MATERIALS PROVIDED:
════════════════

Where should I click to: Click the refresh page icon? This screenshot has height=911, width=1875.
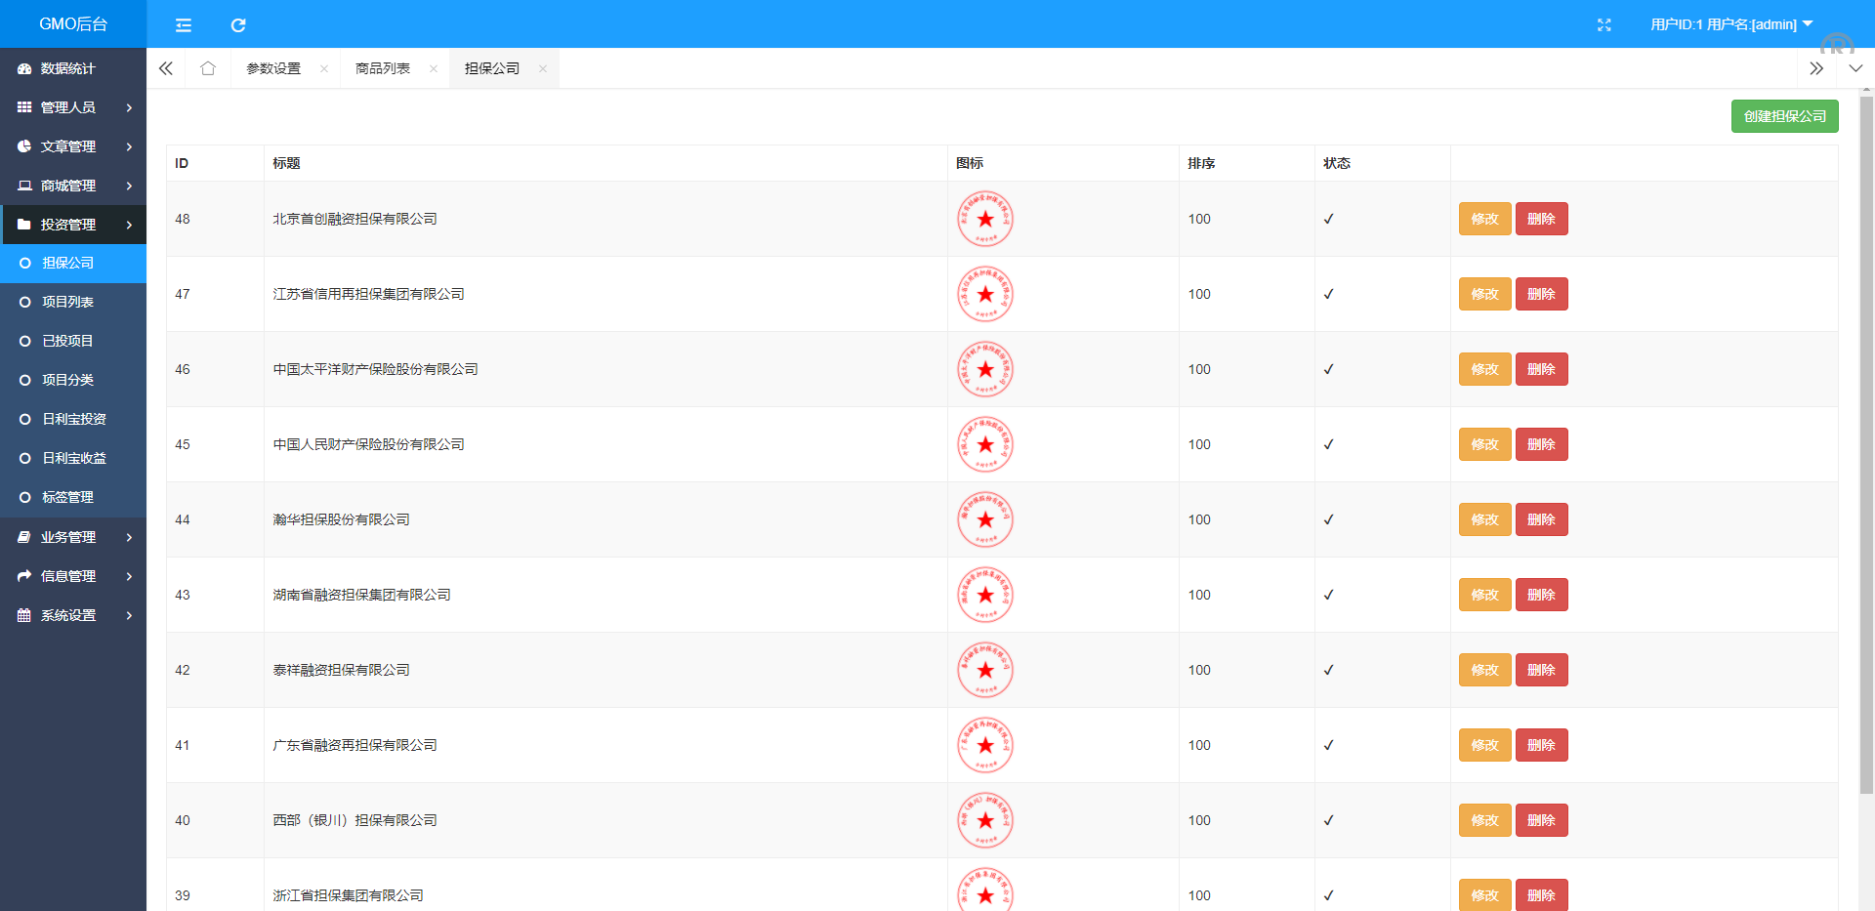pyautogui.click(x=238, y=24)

════════════════

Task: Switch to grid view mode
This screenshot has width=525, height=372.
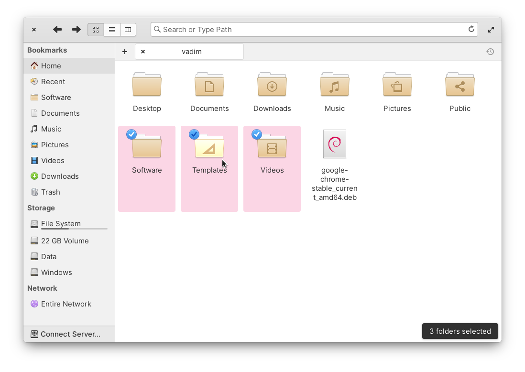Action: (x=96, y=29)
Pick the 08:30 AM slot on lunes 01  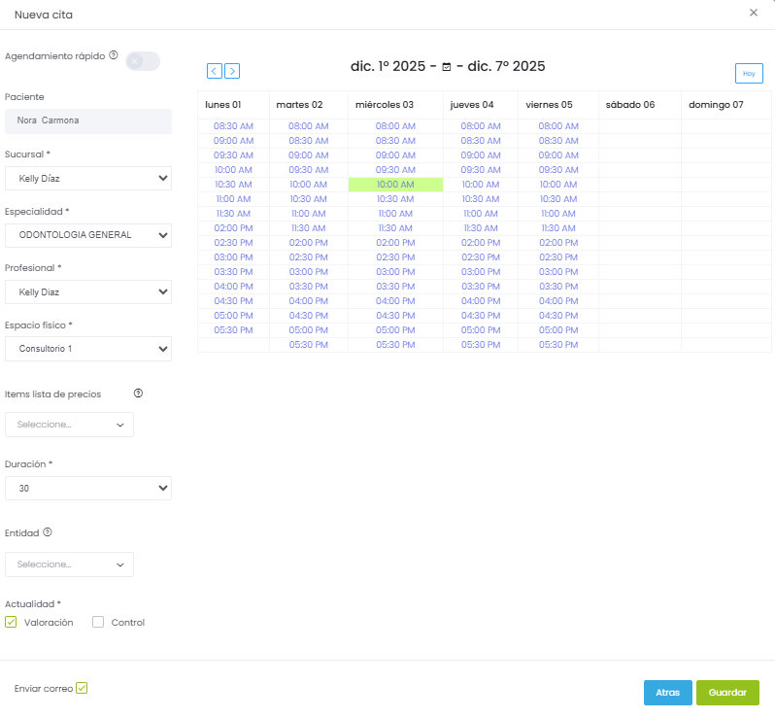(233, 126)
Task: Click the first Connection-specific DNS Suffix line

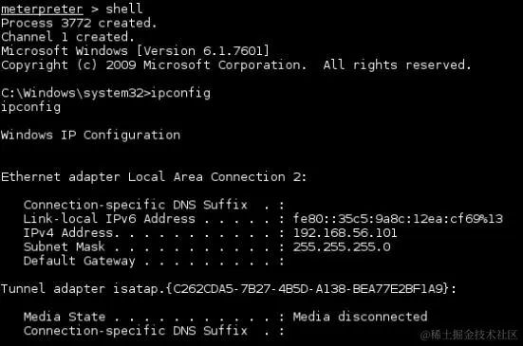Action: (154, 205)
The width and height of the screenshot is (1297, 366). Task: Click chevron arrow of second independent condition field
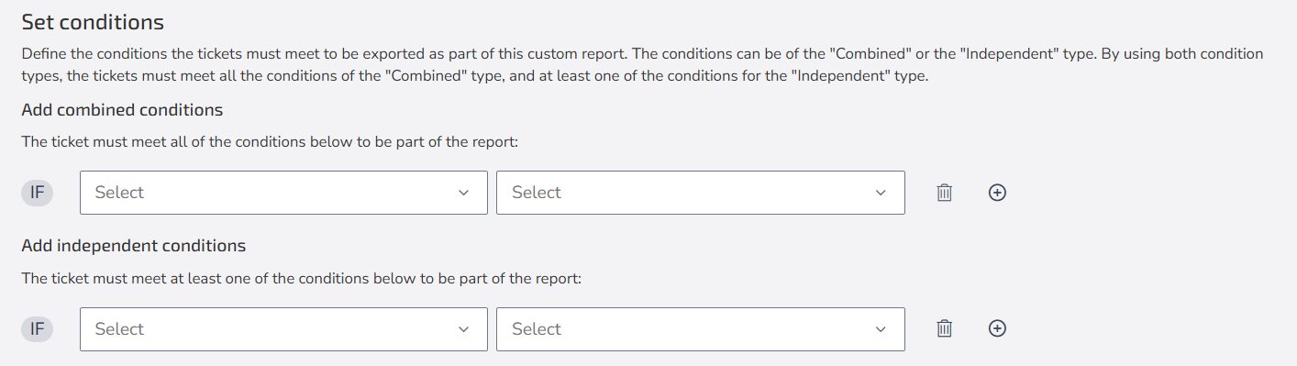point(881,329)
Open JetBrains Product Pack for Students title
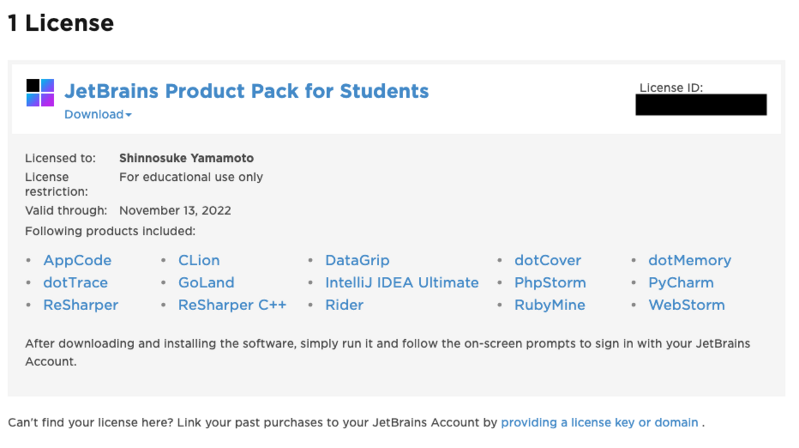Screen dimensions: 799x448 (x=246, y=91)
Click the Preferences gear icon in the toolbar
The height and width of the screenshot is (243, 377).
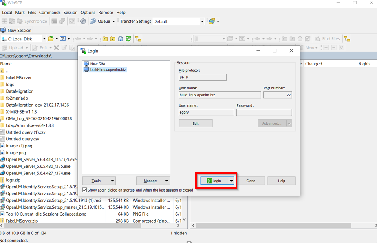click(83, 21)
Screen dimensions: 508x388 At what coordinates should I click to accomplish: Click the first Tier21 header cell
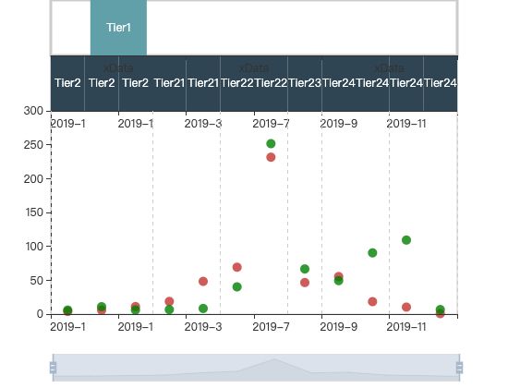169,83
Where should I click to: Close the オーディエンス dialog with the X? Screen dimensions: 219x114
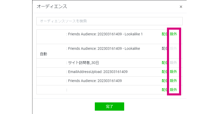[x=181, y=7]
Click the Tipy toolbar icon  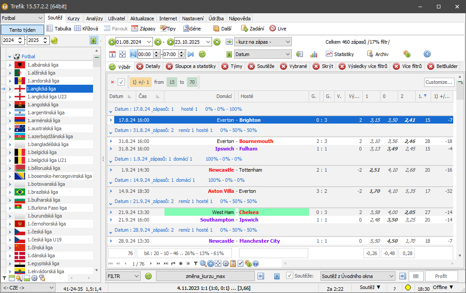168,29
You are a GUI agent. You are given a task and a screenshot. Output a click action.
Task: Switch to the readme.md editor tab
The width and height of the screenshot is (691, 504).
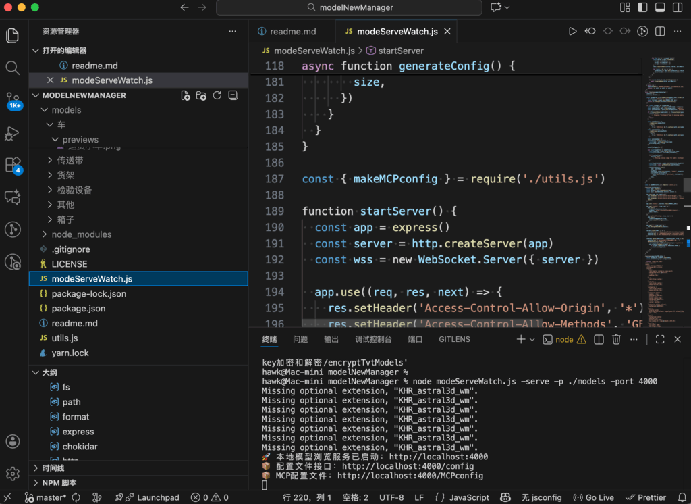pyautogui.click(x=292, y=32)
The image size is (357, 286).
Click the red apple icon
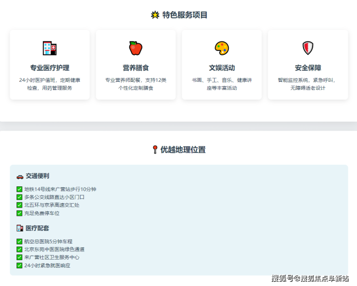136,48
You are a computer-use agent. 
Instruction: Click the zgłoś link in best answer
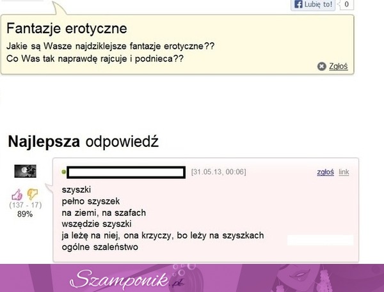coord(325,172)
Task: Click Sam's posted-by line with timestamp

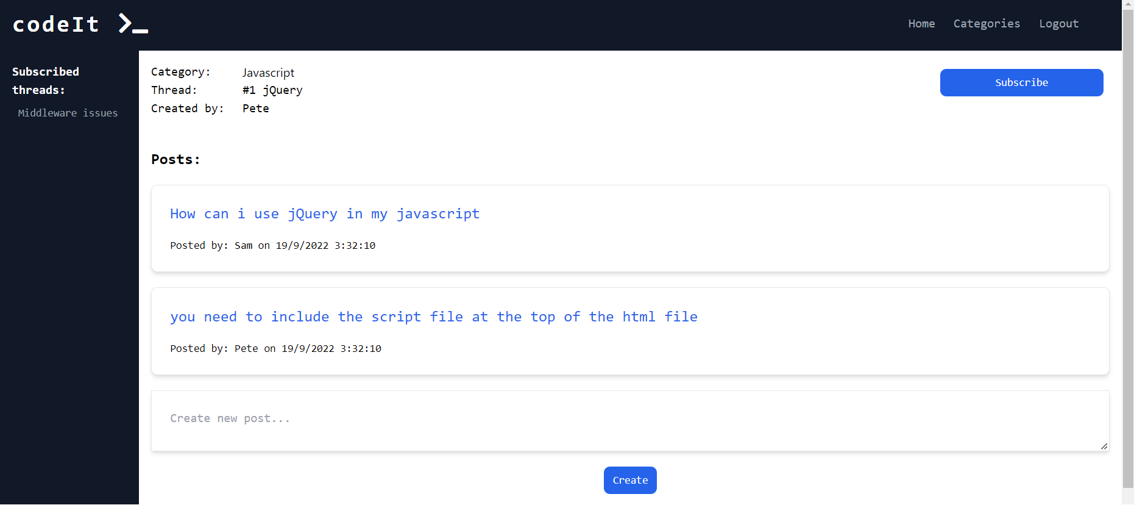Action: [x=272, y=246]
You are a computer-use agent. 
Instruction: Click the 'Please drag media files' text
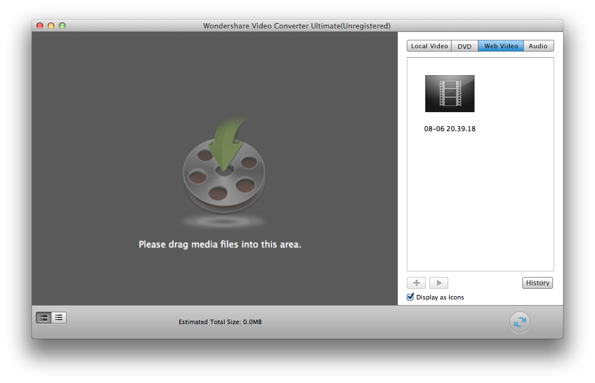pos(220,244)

════════════════

WORK ORDER: Using the records given above, list every line that includes the word "Switch".

TASK SOLUTION:
Task: Switch to grid view mode
Task: Switch to the readme.md editor tab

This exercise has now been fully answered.